ABOUT THIS TASK
Find "You are a computer-use" and "Instruction: Click Browse to choose a folder" in the records below. Copy the lines holding them and every line between, exactly, and no others.

DATASET ENTRIES
━━━━
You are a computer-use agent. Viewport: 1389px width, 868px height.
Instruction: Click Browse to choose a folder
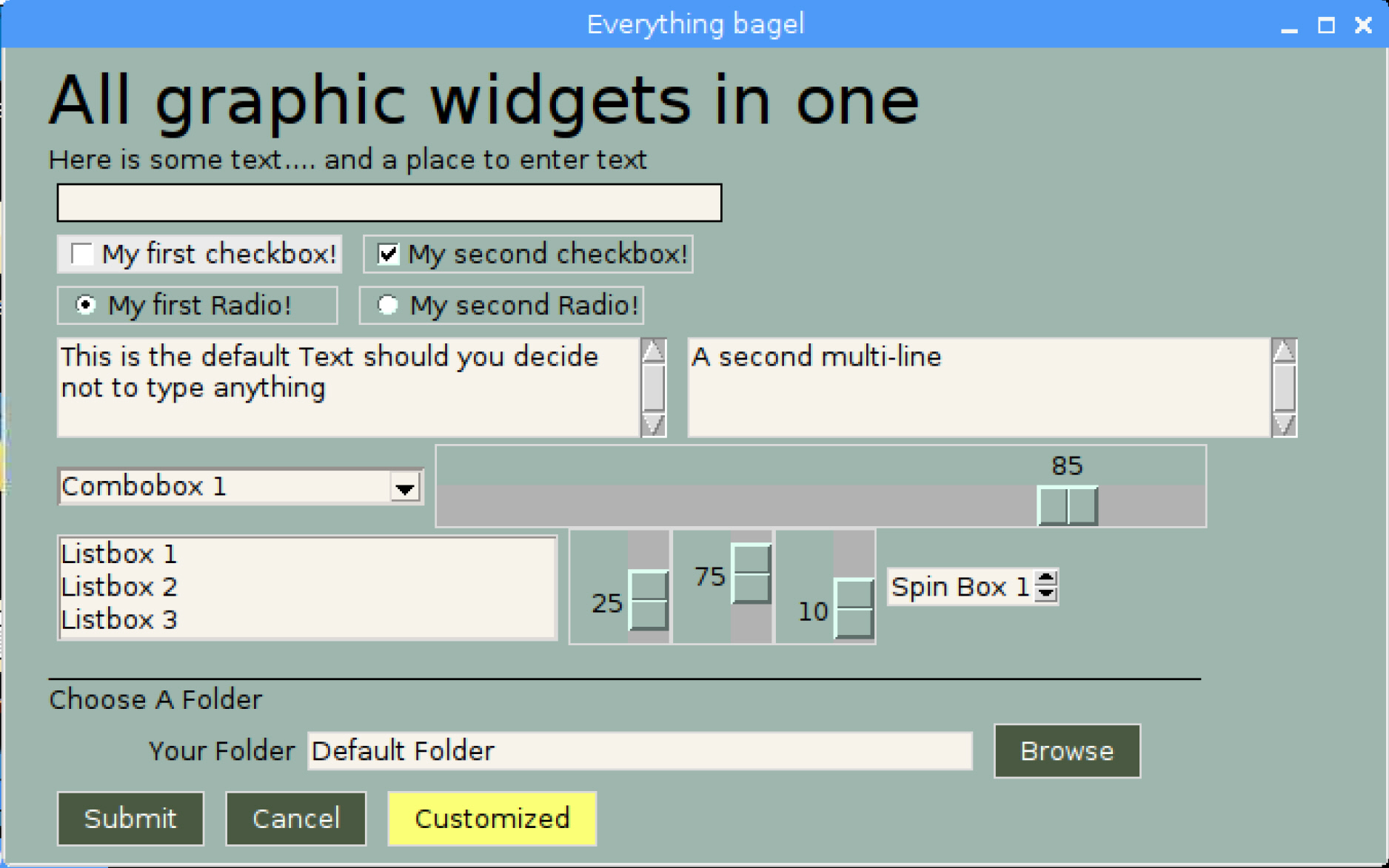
━━━━
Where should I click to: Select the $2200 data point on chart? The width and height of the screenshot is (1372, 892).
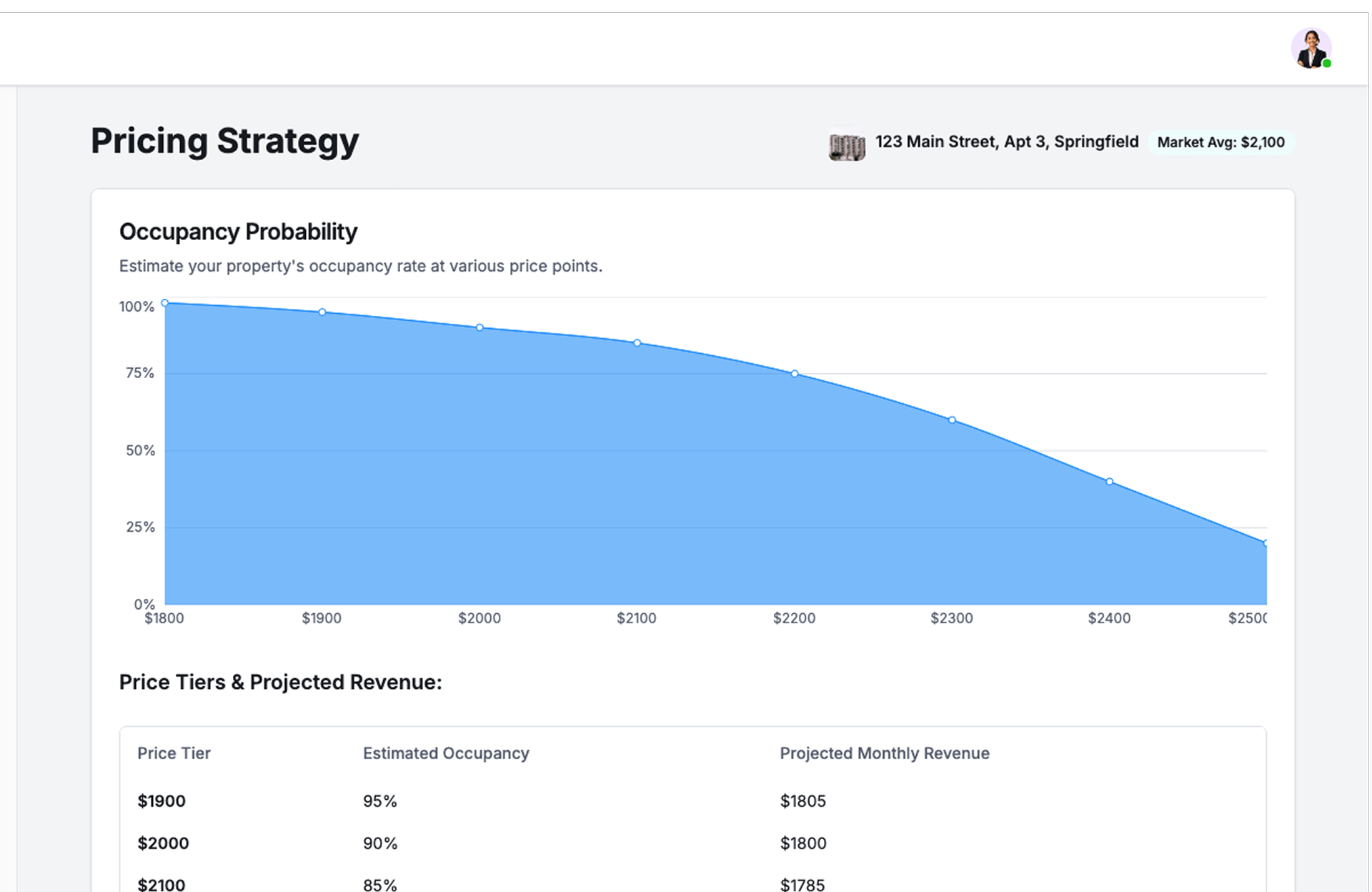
━━━━
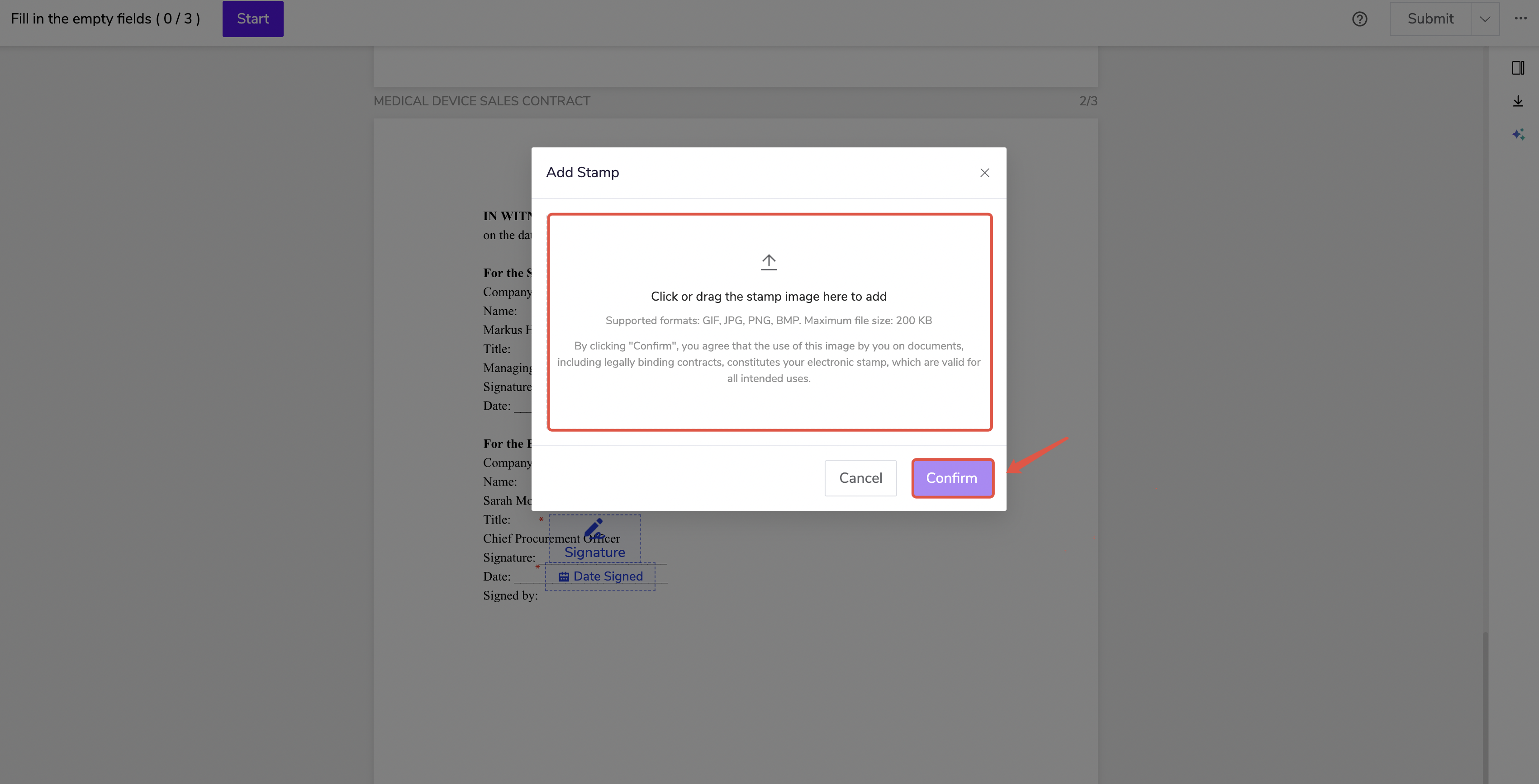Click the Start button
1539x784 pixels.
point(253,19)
━━━━
WRITTEN RESPONSE
You are a computer-use agent. Viewport: 1389px width, 868px height.
Instruction: Click Browse to choose a folder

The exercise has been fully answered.